### PAGE EXCERPT:
★ ★ ★ ★ ★

Neutral Citation Number: [2013] EWHC 2769 (Admin)

Case No: CO/2606/2013

IN THE HIGH COURT OF JUSTICE

QUEEN'S BENCH DIVISION

ADMINISTRATIVE COURT AT LEEDS

Leeds Combined Court Centre

The Court House

1 Oxford Row

Leeds LS1 3BG

Date: 13 September 2013

Before :

MR. STEPHEN MORRIS QC

Sitting as a Deputy High Court Judge

------

Between:

THE QUEEN
on the application of
MARK WILDIE / Claimant
- and –
WAKEFIELD METROPOLITAN DISTRICT COUNCIL
-and-
MRS JACKIE AVISON / Defendant
Interested Party

Zack Simons (instructed by Richard Buxton Environmental and Public Law, Solicitors) for the Claimant

Robert C Smith, counsel, for the Interested Party

The Defendant did not appear.

Hearing dates: 16 August 2013

Approved Judgment

I direct that pursuant to CPR PD 39A para 6.1 no official shorthand note shall be taken of this Judgment and that copies of this version as handed down may be treated as authentic.

MR STEPHEN MORRIS QC

Mr Stephen Morris QC:

Introduction

1.  By these judicial review proceedings, Mr Mark Wildie ("the Claimant") challenges a decision dated 28 November 2012 ("the Decision") of Wakefield Metropolitan District Council ("the Defendant") granting planning permission in respect of land off Haw Park Lane, Wintersett, Wakefield ("the Site"). The Site is in the Green Belt. By the Decision, the Defendant granted, subject to a number of conditions, planning permission for:

"Change of use of land from agricultural field to 20 pitch caravan and camping site, including residential use of land for managers mobile home, construction of a shed, improvements to vehicular access, provision of hard standing, dustbin/recycling area (part retrospective)" ....

2.  That permission was granted to Mrs Jackie Avison of Goodwin Farms Limited, the owner of the land at the Site ("the Interested Party"). There were two aspects to her application for planning permission for the change of use of the Site: first, for use as a 20 pitch caravan and camping site and, secondly, for residential use of a manager's mobile home. The Defendant's planning officer recommended approval for the first aspect, but refusal in respect of the second aspect. However, by the Decision, the Defendant approved the application in full.

3.  The Claimant challenges the Decision on two grounds: failure to give adequate reasons ("Ground 1") and failure properly to interpret or take account of Green Belt policy under the National Planning Policy Framework ("the NPPF") ("Ground 2").

4.  In February this year, the Defendant indicated that it agreed to the making of a consent order for the quashing of the planning permission, on the basis of Ground 1 alone. The Interested Party however does not agree and disputes both Grounds.

5.  Pursuant to an Order of King J in June 2013, this is the rolled up hearing of permission, and if granted, the substantive judicial review. Mr Zack Simons appeared for the Claimant, and Mr Robert C Smith appeared for the Interested Party. The Defendant did not appear.

The Legal and Policy Framework

6.  Before turning to the factual background, I set out the relevant legal framework, comprising the legislative context, relevant legal principles and matters of planning policy.

★ ★ ★ ★ ★

### DATA SEGMENT:

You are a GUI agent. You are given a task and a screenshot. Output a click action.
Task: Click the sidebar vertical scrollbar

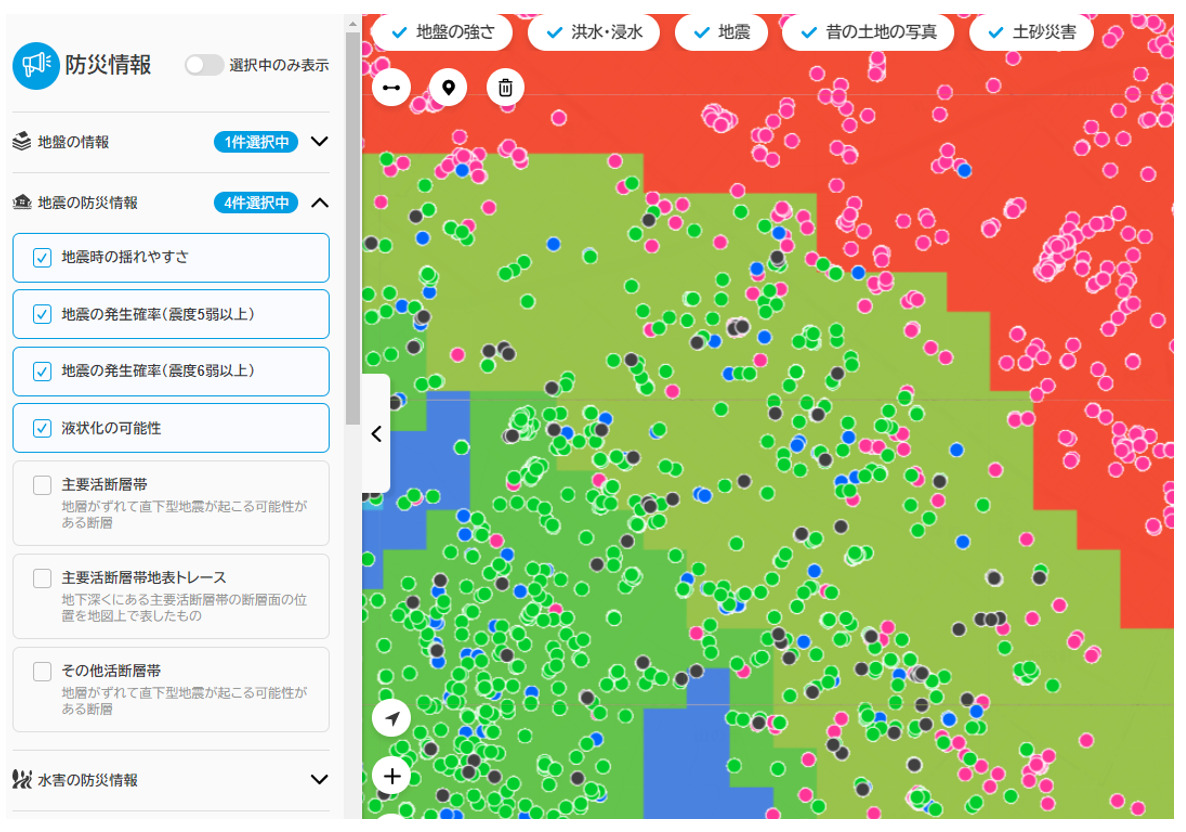[x=352, y=230]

★ ★ ★ ★ ★

### JOBS:
- 1) According to the judgment excerpt, on what date was the challenged planning decision made?
- 2) Print the part of the judgment excerpt from "4.  In February" up to and including "disputes both Grounds.".

### RESULTS BY TASK:
- 1) 28 November 2012

- 2)
4.  In February this year, the Defendant indicated that it agreed to the making of a consent order for the quashing of the planning permission, on the basis of Ground 1 alone. The Interested Party however does not agree and disputes both Grounds.